Crise energética em Cuba obriga população a viver ao ritmo dos cortes de energia – Correio da Kianda
A população cubana enfrenta uma das mais graves crises energéticas das últimas décadas, com milhões de pessoas obrigadas a reorganizar a rotina diária em função dos poucos momentos em que a electricidade regressa.
Em Havana, ter apenas 20 minutos de energia já é encarado como uma oportunidade rara, mesmo quando o fornecimento acontece durante a madrugada. Os períodos de electricidade podem durar alguns minutos ou algumas horas, sem horários definidos, obrigando as famílias a aproveitar cada instante para realizar as tarefas domésticas.
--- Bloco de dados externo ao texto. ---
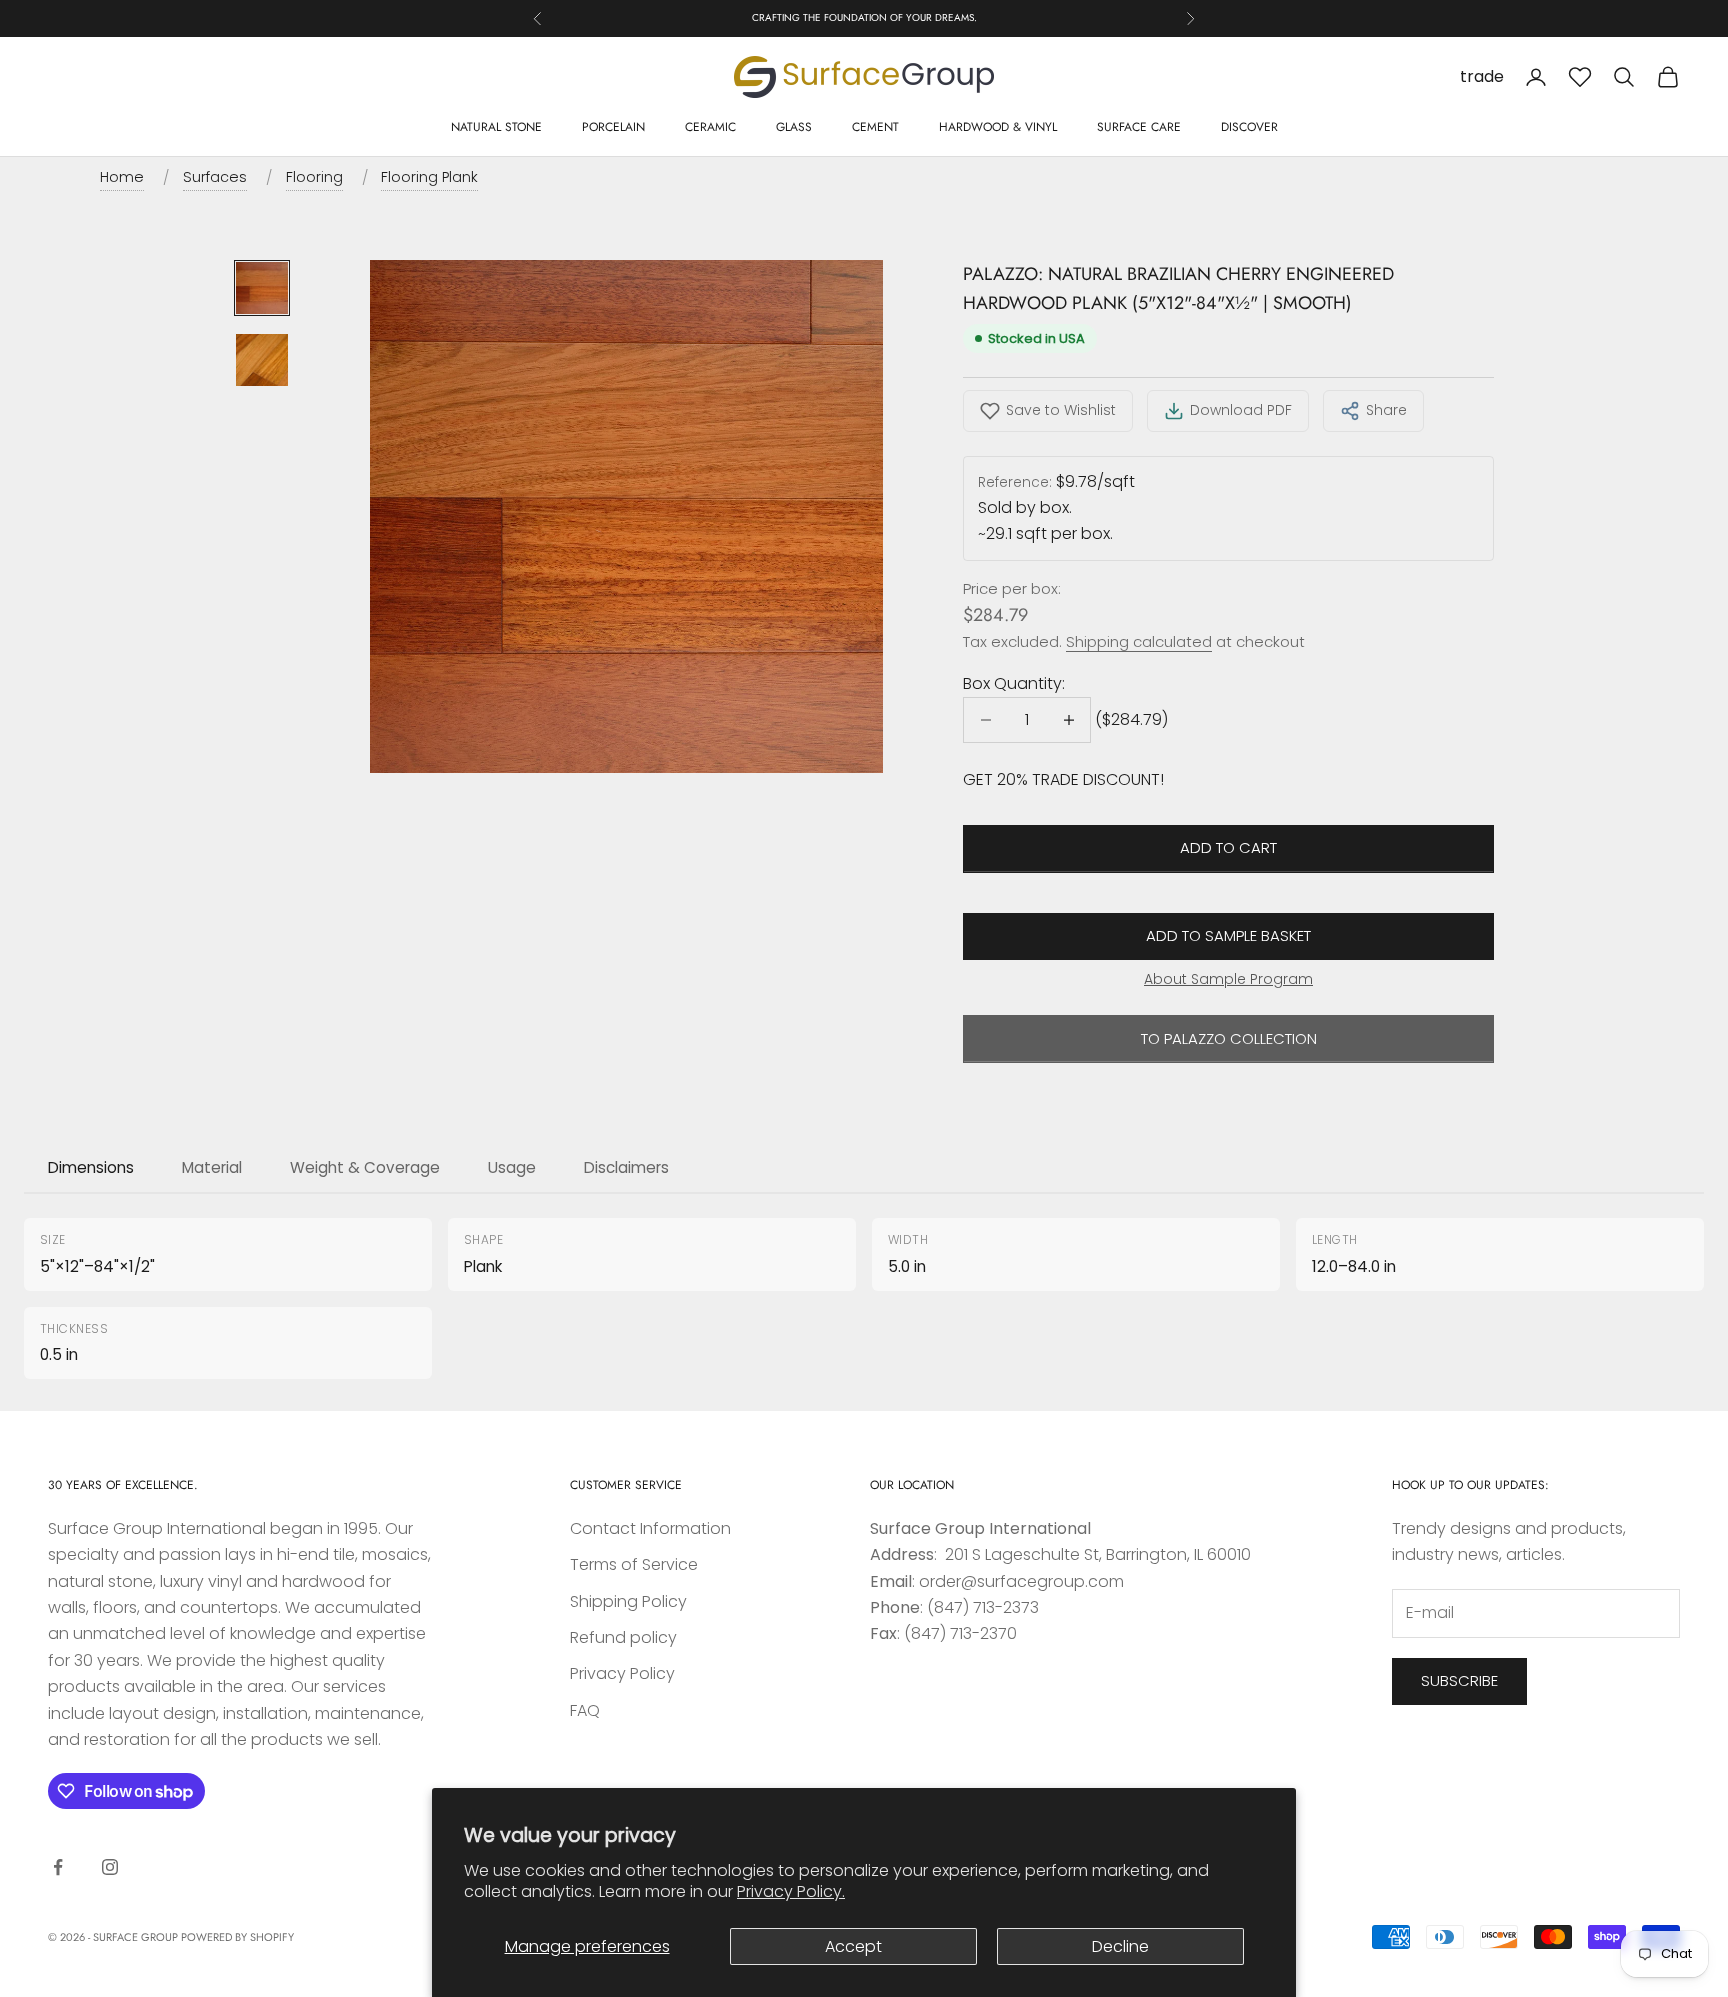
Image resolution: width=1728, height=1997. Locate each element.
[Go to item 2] (262, 360)
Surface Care (1139, 127)
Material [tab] (212, 1167)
“Queremos fazer tudo ao mesmo tempo: lavar roupa, passar, cozinhar, arrumar a casa, porque é impossível no escuro, e aproveitar um pouco da frescura. O que fazíamos em dez horas, agora temos de fazer em duas”, relata Yaimara Matos, uma das residentes afectadas pelos cortes.
A crise energética agravou-se com as dificuldades no fornecimento de combustível e com as restrições económicas que afectam o país. Os apagões, que antes eram programados e tinham duração previsível, passaram a prolongar-se por 12, 30 horas ou até mais, sem qualquer aviso.
O impacto ultrapassa as residências. O transporte público, as actividades culturais e o sector do turismo, uma das principais fontes de receitas de Cuba, enfrentam fortes limitações. Empresas do sector abandonaram o país, milhares de postos de trabalho foram afectados e os cancelamentos de voos tornaram-se frequentes.
A falta de energia também agrava problemas no acesso a medicamentos e alimentos, com produtos a deteriorarem-se por falta de refrigeração adequada.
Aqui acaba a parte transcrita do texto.